REQUIRED ACTIONS:
**A)** Do these statements agree with the Obama interview? Answer yes or no for each, and quote the words that decide it.
(i) John Glenn heads the foreign policy program at the German Marshall Fund.
(ii) Republican candidates for US President tend to be the ones preferred in Europe.
(iii) More than 200,000 people came to see Obama in Berlin.
**B)** Transcribe the part of the Obama interview starting at "All the public" and ending at "policies in general.".

PASSAGE PROVIDED:
================================

Scholar: Obama protectionism mere ‘election talk’


Barack Obama is unlikely to convert his protectionist rhetoric into concrete policies if he wins US presidential elections on 4 November, John Glenn of the German Marshall Fund told EURACTIV in an interview.

John Glenn is director of the foreign policy programme at the German Marshall Fund (GMF) in Washington, D.C.

To read a shortened version of this interview, please click here

An overwhelming majority of Europeans would vote for Obama. What do you think makes Obama so attractive to them? 

All the public opinion polls, including those conducted by the German Marshall Fund, show that Obama is overwhelmingly favoured by Europeans. On one level, this is very familiar because Democratic candidates running for US President tend to be preferred in Europe as their policies are closer to European policies in general. 

However, the current situation (with the Bush administration, which has seen the deepest rifts in US-European relations in recent years, coming to an end) has created a hunger for change in Europe. 

Obama, by virtue of his youth, by virtue of his identity as an African-American and by virtue of his more analytical approach to public policy, is a very attractive candidate for Europeans. He seems to represent the tradition of American diversity and vitality. I think that he is seen by some Europeans as a representation of the part of America that they like and that they understand, the ‘blue state’ America if you will. 

I think that put together, these things make him the candidate that can attract over 200,000 people that came to see him in Berlin. That was remarkable. 

Do you think that a President Obama would be better suited to getting transatlantic relations back on track? If yes, how could he do that?

================================

SUPPLIED DATA:
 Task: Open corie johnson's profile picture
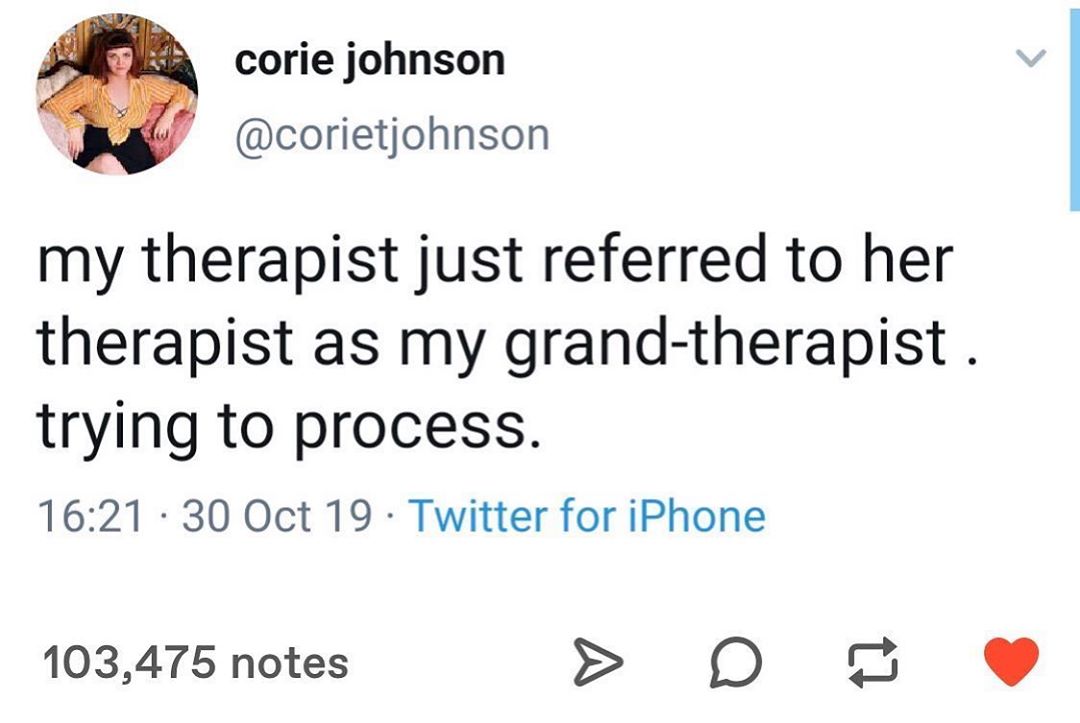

================================

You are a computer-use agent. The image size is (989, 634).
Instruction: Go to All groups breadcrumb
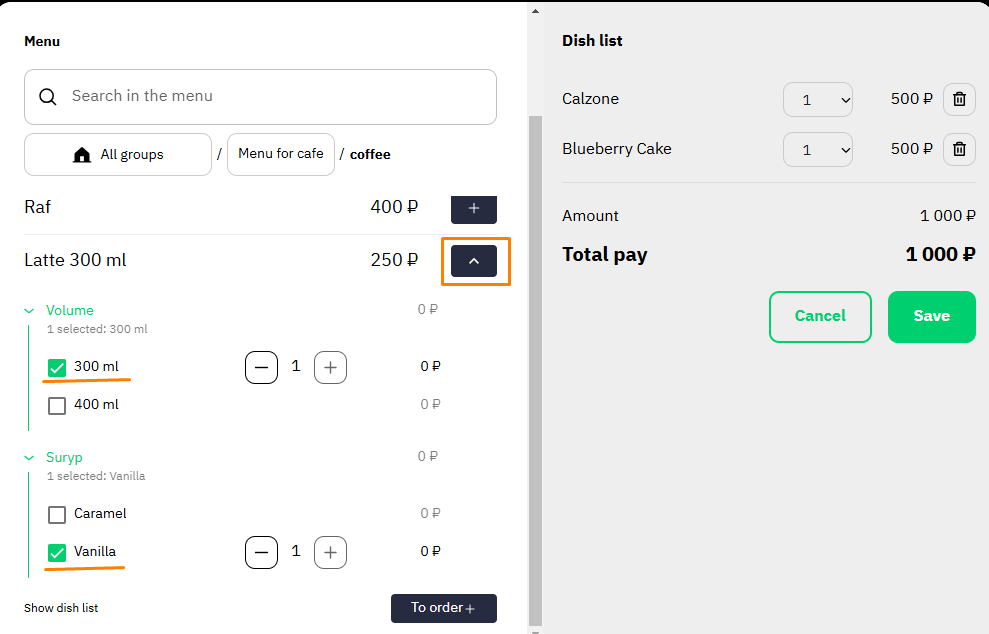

================================

SOLVED TASKS:
**A)**
(i) Yes: "John Glenn is director of the foreign policy programme at the German Marshall Fund (GMF) in Washington, D.C."
(ii) No: "Democratic candidates running for US President tend to be preferred in Europe"
(iii) Yes: "over 200,000 people that came to see him in Berlin"

**B)**
All the public opinion polls, including those conducted by the German Marshall Fund, show that Obama is overwhelmingly favoured by Europeans. On one level, this is very familiar because Democratic candidates running for US President tend to be preferred in Europe as their policies are closer to European policies in general.